### Dataset excerpts
__________
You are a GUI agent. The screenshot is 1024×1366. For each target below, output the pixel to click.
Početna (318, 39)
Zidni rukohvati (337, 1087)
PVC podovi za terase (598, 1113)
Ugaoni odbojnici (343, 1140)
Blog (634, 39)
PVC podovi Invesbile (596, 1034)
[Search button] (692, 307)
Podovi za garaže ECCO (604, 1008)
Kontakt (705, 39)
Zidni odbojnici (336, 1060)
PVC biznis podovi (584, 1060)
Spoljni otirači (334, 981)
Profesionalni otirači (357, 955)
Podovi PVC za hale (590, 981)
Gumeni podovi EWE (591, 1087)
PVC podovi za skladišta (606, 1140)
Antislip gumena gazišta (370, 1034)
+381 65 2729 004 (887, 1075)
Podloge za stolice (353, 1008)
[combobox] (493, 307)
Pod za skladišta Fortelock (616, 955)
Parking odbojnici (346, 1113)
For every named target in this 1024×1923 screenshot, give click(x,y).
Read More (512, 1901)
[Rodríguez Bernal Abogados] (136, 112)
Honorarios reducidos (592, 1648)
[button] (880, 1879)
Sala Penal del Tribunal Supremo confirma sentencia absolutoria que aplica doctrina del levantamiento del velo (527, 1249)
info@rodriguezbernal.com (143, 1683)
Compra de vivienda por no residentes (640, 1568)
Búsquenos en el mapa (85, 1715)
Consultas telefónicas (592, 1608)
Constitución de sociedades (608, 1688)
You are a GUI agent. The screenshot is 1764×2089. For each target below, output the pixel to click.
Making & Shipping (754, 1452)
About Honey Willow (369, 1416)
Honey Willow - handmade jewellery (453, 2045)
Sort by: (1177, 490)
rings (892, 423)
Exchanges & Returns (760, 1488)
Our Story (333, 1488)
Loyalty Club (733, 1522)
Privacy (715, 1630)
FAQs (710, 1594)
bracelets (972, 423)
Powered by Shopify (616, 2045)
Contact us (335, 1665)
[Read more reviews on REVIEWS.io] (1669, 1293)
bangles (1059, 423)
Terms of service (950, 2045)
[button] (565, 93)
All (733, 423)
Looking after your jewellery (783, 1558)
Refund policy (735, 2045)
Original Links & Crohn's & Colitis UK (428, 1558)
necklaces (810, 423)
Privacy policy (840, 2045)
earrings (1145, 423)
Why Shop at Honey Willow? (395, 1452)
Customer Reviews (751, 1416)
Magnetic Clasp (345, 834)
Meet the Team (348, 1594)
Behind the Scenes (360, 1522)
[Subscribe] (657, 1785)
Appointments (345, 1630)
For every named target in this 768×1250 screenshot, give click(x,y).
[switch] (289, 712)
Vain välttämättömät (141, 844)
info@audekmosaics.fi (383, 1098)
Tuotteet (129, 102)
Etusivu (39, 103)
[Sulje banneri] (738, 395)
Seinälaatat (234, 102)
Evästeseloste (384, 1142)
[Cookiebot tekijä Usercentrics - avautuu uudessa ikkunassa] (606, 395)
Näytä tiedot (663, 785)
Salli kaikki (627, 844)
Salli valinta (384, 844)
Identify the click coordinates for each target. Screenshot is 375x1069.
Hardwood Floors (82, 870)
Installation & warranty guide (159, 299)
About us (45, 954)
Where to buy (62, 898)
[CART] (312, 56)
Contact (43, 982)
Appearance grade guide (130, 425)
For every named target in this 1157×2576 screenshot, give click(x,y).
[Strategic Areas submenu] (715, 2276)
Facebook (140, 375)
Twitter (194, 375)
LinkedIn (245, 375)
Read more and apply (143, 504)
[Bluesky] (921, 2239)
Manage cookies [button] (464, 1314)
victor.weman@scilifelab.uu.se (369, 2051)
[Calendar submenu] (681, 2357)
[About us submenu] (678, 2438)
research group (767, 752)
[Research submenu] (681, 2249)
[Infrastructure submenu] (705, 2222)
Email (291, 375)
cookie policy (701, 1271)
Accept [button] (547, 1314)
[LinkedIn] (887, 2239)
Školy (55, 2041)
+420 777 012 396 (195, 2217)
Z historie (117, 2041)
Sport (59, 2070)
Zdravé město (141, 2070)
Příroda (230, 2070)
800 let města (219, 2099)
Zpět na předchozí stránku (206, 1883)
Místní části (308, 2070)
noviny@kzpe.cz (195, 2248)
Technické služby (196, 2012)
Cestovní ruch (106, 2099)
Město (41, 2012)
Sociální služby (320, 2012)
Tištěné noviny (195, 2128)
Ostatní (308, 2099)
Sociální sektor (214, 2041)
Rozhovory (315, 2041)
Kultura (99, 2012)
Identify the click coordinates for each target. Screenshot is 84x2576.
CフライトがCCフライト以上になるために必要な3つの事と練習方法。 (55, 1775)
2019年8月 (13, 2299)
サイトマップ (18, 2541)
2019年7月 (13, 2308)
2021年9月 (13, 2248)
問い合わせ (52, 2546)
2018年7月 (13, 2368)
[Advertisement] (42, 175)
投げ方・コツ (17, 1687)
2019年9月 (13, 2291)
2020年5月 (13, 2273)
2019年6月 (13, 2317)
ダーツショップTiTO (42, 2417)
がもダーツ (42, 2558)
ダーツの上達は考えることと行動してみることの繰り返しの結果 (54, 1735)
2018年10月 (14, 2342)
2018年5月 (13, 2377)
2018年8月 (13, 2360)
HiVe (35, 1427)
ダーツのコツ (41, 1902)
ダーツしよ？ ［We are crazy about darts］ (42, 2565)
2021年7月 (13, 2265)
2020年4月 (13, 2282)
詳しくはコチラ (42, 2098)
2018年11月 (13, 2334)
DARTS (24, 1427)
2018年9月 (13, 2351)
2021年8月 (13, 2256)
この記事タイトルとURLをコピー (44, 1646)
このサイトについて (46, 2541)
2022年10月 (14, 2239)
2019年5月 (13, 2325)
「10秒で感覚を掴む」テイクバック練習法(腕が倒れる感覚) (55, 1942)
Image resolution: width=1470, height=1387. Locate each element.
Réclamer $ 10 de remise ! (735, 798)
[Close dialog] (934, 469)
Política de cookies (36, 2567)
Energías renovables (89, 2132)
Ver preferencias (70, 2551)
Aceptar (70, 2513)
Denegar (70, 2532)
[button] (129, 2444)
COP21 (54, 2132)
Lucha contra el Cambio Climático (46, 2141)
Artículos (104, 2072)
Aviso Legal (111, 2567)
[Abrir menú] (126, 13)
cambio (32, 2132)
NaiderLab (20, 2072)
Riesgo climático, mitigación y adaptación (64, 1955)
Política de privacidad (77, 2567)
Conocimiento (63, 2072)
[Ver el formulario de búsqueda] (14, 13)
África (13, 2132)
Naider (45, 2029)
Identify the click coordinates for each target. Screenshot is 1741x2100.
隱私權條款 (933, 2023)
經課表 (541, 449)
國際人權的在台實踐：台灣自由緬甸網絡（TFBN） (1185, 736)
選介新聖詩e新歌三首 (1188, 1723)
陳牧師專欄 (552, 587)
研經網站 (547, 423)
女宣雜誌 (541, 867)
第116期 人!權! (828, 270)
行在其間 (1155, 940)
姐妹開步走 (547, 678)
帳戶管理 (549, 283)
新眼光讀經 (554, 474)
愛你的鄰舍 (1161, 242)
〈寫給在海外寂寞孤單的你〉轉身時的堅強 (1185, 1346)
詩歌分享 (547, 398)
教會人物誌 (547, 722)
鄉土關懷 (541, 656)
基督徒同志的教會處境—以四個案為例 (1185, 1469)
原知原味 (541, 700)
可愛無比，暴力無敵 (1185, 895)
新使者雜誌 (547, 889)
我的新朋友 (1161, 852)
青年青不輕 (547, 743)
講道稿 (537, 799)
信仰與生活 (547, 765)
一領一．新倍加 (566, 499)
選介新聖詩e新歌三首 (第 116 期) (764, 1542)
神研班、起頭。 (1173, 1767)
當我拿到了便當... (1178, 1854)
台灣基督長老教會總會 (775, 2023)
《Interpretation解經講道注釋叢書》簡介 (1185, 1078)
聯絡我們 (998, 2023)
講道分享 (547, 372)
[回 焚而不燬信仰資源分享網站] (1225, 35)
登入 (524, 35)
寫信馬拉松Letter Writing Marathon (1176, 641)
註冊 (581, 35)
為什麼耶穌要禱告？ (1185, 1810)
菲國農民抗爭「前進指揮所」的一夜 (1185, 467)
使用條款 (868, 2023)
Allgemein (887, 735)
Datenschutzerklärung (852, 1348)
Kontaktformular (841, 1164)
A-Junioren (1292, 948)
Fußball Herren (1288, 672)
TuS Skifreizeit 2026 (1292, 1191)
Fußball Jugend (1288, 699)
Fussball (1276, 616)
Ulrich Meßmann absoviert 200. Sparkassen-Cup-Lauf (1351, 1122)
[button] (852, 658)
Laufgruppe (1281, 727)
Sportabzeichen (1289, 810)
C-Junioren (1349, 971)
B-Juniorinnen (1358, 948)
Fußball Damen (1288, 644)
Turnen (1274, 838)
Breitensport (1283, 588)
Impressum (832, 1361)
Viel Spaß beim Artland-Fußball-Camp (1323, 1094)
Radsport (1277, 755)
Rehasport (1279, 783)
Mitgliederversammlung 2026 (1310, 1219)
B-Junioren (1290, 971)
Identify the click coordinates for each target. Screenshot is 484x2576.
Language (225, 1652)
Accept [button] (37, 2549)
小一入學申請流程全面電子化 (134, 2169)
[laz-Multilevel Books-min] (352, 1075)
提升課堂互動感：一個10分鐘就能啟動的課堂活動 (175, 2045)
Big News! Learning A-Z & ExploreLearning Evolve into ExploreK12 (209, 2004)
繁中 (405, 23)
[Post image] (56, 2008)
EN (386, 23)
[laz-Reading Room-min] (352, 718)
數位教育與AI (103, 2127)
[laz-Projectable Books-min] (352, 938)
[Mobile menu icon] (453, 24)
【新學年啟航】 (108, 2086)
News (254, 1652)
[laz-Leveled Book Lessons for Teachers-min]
__________
### Task item
Print the records above verbatim from their first line to the line containing "Gumeni podovi EWE (591, 1087)", both included, and stop there.

### Result of this exercise
You are a GUI agent. The screenshot is 1024×1366. For each target below, output the pixel to click.
Početna (318, 39)
Zidni rukohvati (337, 1087)
PVC podovi za terase (598, 1113)
Ugaoni odbojnici (343, 1140)
Blog (634, 39)
PVC podovi Invesbile (596, 1034)
[Search button] (692, 307)
Podovi za garaže ECCO (604, 1008)
Kontakt (705, 39)
Zidni odbojnici (336, 1060)
PVC biznis podovi (584, 1060)
Spoljni otirači (334, 981)
Profesionalni otirači (357, 955)
Podovi PVC za hale (590, 981)
Gumeni podovi EWE (591, 1087)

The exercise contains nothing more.